Is Francis Collins Guilty of Overselling Science?
I have long argued that Francis Collins would make a strong candidate to head the NIH, considering his scientific credentials, his past administrative experience, and his ability to communicate effectively. Unlike some critics, I see his work on the relationship between science and religion as a major bonus, offering an important middle ground voice on the topic.
Yet an opinion article appearing this week at The Scientist offers a valuable constructive critique: Collins, like many others in science, may be guilty at times of hyping and over-selling the promise of research. The general tendency towards hype, as we argue in a recent article at Nature Biotechnology, is perhaps the greatest threat to continued public trust in science.
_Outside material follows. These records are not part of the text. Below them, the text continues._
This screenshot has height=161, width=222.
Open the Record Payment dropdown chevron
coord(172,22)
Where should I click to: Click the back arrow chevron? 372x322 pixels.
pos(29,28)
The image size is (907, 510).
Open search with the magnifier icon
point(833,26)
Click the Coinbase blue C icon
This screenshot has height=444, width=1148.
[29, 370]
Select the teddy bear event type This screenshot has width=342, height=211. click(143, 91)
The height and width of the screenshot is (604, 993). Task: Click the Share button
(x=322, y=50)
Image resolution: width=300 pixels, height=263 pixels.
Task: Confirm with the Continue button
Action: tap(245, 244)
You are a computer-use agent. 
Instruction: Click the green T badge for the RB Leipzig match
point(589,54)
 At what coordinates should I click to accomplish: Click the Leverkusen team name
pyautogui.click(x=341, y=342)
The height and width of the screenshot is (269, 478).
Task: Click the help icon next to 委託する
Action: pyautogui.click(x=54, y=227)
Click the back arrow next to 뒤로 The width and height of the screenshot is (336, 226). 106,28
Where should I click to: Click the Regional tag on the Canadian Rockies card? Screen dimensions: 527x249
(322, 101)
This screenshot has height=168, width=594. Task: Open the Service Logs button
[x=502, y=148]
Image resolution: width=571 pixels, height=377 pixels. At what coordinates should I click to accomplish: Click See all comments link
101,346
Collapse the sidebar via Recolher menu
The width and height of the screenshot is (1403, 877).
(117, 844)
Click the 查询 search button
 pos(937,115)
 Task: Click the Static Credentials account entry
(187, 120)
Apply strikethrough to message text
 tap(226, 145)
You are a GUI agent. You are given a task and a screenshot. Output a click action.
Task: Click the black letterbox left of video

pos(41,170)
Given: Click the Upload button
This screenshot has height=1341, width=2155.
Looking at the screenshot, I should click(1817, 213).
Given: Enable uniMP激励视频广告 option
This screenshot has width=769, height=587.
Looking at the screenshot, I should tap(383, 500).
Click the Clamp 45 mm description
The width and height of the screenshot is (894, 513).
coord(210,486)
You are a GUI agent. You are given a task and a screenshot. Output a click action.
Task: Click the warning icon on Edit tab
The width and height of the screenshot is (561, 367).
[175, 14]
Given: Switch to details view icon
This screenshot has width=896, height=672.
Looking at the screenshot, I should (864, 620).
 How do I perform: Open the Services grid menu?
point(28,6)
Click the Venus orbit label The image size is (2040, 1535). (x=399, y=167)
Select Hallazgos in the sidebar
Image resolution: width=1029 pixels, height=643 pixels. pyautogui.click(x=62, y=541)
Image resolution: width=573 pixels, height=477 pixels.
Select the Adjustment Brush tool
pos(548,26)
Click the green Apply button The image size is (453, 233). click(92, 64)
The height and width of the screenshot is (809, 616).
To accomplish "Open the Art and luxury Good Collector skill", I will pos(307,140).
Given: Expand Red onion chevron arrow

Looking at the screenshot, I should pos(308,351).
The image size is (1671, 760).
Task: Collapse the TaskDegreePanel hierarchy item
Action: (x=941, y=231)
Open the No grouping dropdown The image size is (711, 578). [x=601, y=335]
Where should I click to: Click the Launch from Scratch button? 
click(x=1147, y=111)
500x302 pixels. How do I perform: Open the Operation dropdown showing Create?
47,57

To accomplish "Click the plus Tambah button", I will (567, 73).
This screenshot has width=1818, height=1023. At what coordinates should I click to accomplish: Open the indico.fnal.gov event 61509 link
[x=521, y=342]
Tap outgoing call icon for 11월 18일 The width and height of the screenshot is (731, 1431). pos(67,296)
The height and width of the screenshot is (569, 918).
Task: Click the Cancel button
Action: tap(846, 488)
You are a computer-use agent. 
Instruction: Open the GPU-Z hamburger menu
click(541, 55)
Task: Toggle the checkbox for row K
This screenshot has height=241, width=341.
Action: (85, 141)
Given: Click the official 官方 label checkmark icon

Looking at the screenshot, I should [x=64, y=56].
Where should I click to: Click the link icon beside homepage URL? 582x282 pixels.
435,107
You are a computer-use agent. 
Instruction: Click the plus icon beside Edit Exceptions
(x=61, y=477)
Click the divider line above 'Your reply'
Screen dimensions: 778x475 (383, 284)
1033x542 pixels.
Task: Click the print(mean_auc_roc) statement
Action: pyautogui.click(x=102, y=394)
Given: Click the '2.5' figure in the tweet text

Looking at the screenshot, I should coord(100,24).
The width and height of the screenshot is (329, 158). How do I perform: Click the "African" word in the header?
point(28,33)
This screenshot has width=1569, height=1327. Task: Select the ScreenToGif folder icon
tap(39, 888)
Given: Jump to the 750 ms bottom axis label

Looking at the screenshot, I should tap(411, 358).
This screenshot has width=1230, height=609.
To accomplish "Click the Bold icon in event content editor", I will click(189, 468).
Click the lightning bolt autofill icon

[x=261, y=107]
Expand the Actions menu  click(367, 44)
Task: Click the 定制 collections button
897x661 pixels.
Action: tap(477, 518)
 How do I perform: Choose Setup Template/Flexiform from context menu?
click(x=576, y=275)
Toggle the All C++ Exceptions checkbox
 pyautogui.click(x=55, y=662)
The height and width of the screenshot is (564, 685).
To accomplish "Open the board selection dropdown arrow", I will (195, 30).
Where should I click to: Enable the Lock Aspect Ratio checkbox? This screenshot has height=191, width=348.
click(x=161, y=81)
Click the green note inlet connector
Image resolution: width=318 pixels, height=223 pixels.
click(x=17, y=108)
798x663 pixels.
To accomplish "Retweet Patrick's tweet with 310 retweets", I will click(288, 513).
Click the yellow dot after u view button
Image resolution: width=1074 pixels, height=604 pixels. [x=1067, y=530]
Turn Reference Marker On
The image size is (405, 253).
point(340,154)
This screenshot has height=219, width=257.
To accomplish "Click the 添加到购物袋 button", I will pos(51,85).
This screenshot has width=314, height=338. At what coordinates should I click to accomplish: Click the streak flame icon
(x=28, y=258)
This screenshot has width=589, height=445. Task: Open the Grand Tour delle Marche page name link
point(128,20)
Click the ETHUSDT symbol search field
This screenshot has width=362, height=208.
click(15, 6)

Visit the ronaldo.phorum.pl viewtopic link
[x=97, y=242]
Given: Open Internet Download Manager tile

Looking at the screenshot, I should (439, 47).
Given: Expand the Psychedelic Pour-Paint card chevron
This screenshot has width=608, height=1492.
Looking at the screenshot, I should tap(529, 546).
From the conclusion to the opinion article at The Scientist, by Neil Greenspan, an immunologist and professor at Case Western Reserve University:
So, while Dr. Collins has many impressive credentials, talents, and skills relevant to directing the NIH, his tendency to make dubious claims for the future benefits of genomics is unsettling. The director of NIH should be a reliable and realistic source of medical information if the entire biomedical research enterprise is to remain credible. Therefore, in the future, Dr. Collins should harness his intellect to control his enthusiasm so that he is more realistic in his public pronouncements regarding improvements in medical care that will undoubtedly develop in part from new insights into human genetics and genomics.
Malcolm Gladwell teaches "Get over yourself and get to work" for Big Think Edge.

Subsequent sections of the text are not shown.